### Excerpted text

Effects of modulating Ca²⁺ entry and activating prejunctional receptors on facilitation of excitatory junction potentials in the guinea-pig vas deferens in vitro

Abstract.

This study investigated the effects of changing the extracellular Ca²⁺ concentration on facilitation of excitatory junction potential (EJP) amplitude during trains of 20 stimuli at 1 Hz at sympathetic neuroeffector junctions in the guinea-pig vas deferens. These effects were compared with those of Ca²⁺ channel blockers and agents which act at prejunctional receptors to increase or decrease neurotransmitter release. In these experiments, α-adrenoceptor-mediated autoinhibition of neurotransmitter release was blocked by the α-adrenoceptor antagonist, phentolamine (1 µM).

Varying the extracellular Ca²⁺ concentration (0.75–6 mM) changed the amplitude of EJPs without affecting the maximum level of facilitation during the trains of stimuli. Reductions in Ca²⁺ concentration (from 2 mM) were associated with a slowing in the rate of development of facilitation. The Ca²⁺ channel antagonists, Cd²⁺ (2 µM and 5 µM) and ω-conotoxin GVIA (10 nM), and agents which act at prejunctional receptors to reduce neurotransmitter release, adenosine (100 µM and 1000 µM) and prostaglandin E₂ (PGE₂; 0.1 nM and 1 nM), produced similar effects to those of lowering the extracellular Ca²⁺ concentration. Raising the extracellular Ca²⁺ concentration (from 2 mM) increased the rate of development of facilitation. Angiotensin II (AII; 0.5 µM) produced similar effects to raising extracellular Ca²⁺. However, isoprenaline (1 µM), while increasing EJP amplitude, reduced the maximum level of facilitation and was without effect on the rate of development of facilitation.

In the guinea-pig vas deferens EJPs are produced by neurally released ATP. Thus, the findings support the idea that adenosine, PGE₂ and AII change ATP release by modifying Ca²⁺ entry into the nerve terminal. However, the effects of isoprenaline may not solely be accounted for by modifications in Ca²⁺ entry.

### Information
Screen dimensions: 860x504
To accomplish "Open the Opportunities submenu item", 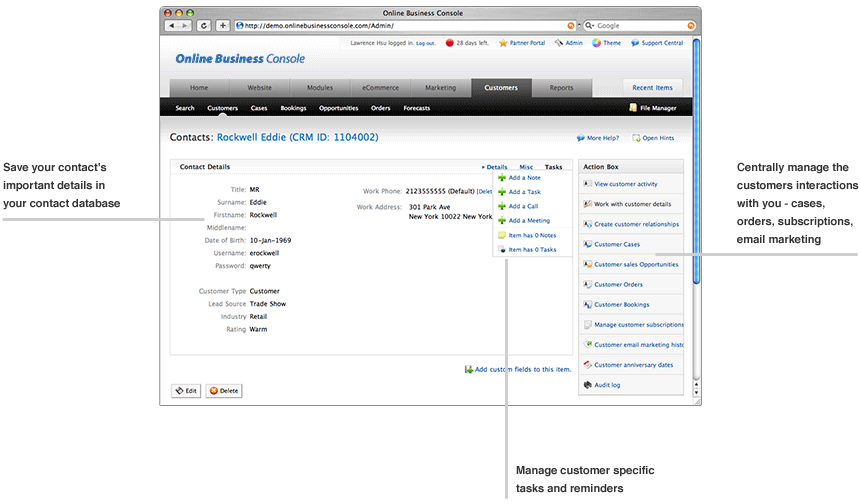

...

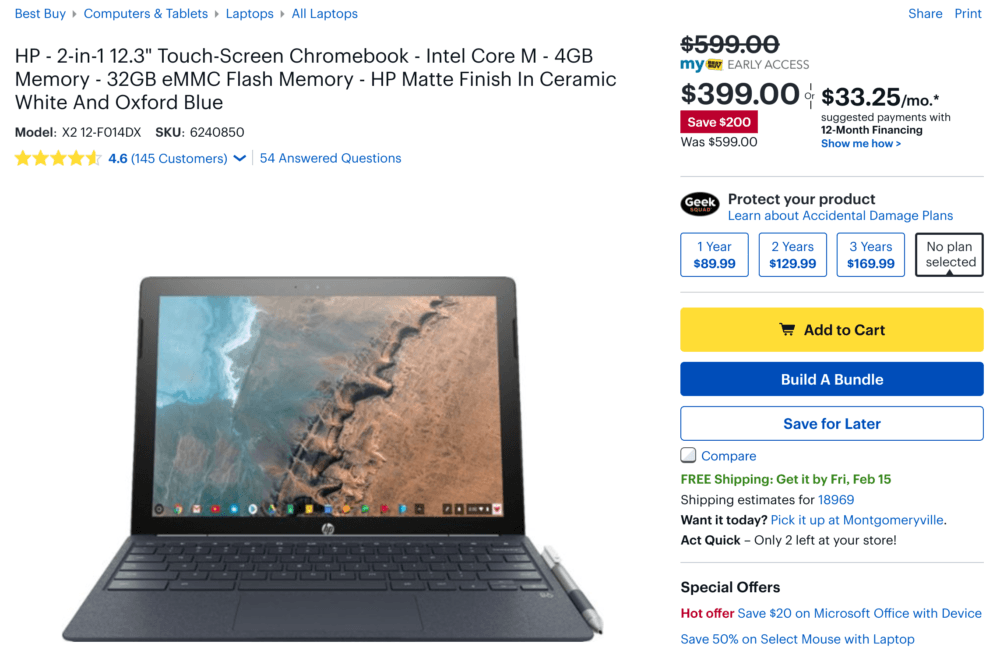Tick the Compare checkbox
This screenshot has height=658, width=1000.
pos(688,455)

==

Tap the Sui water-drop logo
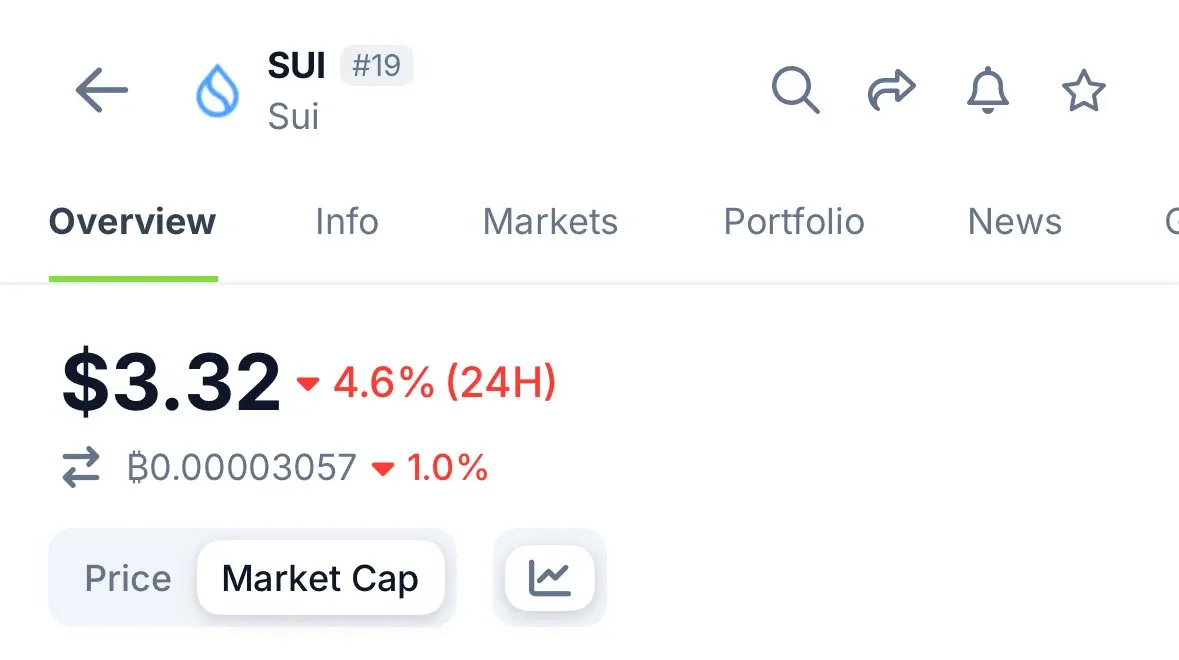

### Actions to take
1) In the vas deferens abstract, reproduce the passage starting at "In the guinea-pig vas deferens EJPs" and ending at "in Ca²⁺ entry.".
2) According to the vas deferens abstract, which neurally released substance produces EJPs in the guinea-pig vas deferens?
The items have nothing to do with this.

### Answers by item
1)
In the guinea-pig vas deferens EJPs are produced by neurally released ATP. Thus, the findings support the idea that adenosine, PGE₂ and AII change ATP release by modifying Ca²⁺ entry into the nerve terminal. However, the effects of isoprenaline may not solely be accounted for by modifications in Ca²⁺ entry.

2) ATP